Great market timing — that is, releasing a product when the market is ready for mass adoption — can make up for poor execution. Great execution cannot make up for poor market timing.
In general, I believe technology companies overrate their ability to accelerate an adoption curve and underrate the natural pace of markets. Markets have their own pulse.
The very best technology companies time the market well and execute on their vision. If you compare RightNow Technologies and Salesforce.com, both were founded at around the same time, both timed the market well. But Salesforce was superior on execution (for a variety of reasons, namely a commitment to a pure SaaS play instead of hedging all over the place with one-off on-premise deployments). This is an example of where execution made the difference.
There are far more examples of companies that timed the market wrong despite excellent execution.
While there are many guidebooks to improving execution, there’s little chatter around how to figure out whether, from a market entry perspective, you’re too late, too early, or just right. When you are introducing a cutting edge / disruptive technology, the difficulty is compounded.

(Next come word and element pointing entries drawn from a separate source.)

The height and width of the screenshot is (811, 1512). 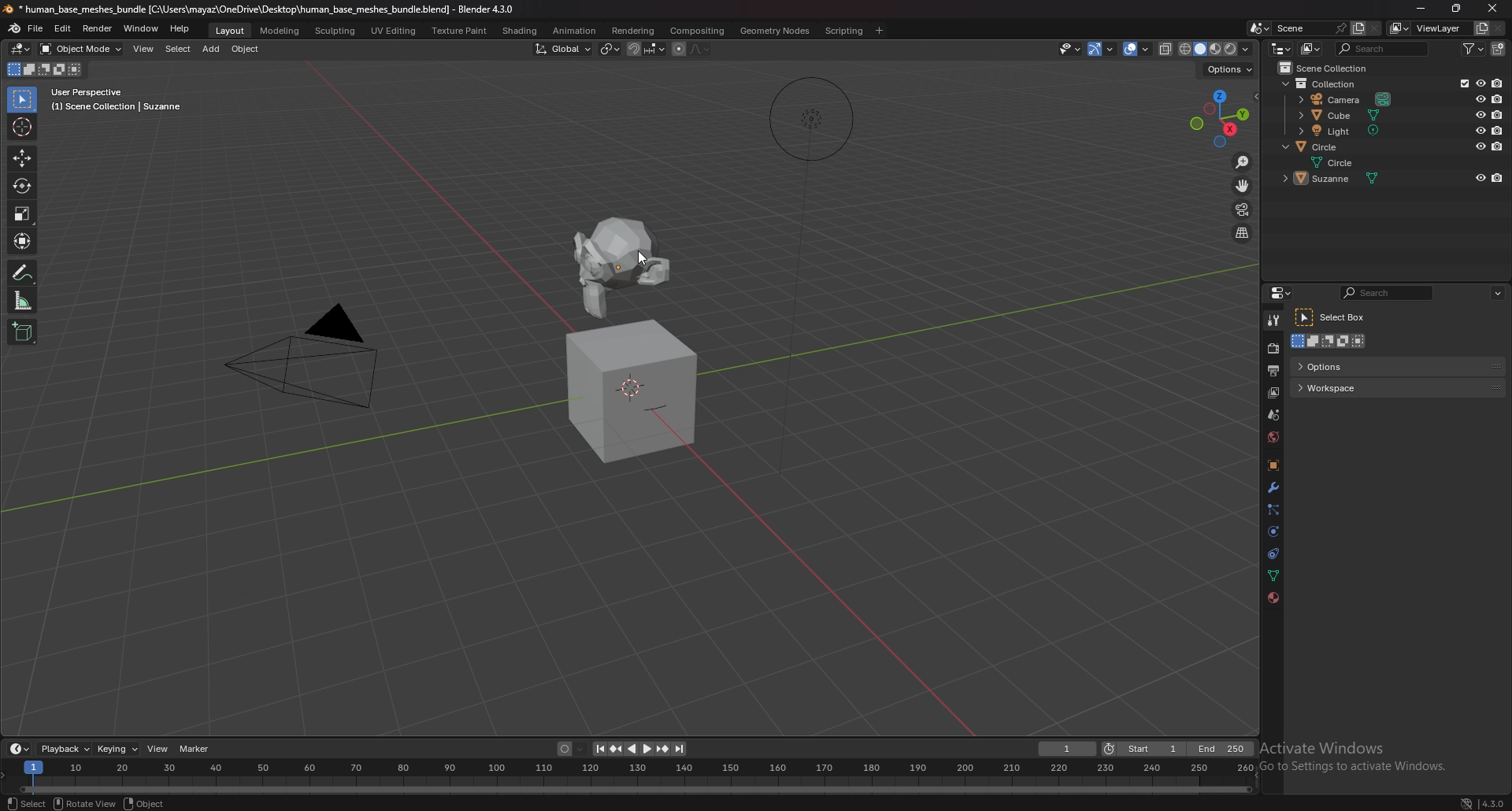 I want to click on editor type, so click(x=1280, y=48).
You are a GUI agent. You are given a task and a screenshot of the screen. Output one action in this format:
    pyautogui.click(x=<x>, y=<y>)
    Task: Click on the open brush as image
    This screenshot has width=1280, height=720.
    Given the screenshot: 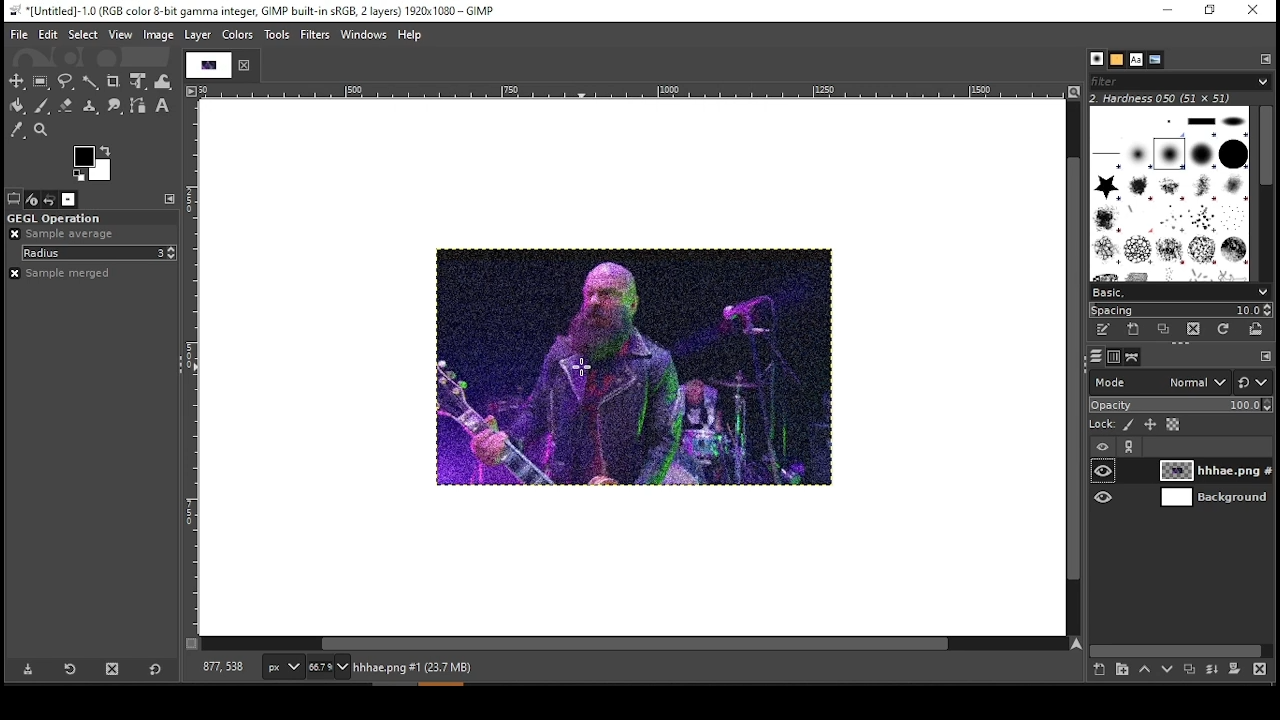 What is the action you would take?
    pyautogui.click(x=1256, y=331)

My theory is that early stage tech companies should: a) be humble about their ability to accelerate an adoption curve and acknowledge the pace of the market they’re playing in, b) do their best early on to assess the state of the market and their timing, and c) if they think they’re too early, decide whether it’s worth waiting around and assuming the challenging task of evangelism and market education or simply ignore their sunk costs and pull the plug.
What are your thoughts? Can companies meaningfully accelerate an adoption curve in a market? How do you hone your ability to know whether the timing for your new business is right?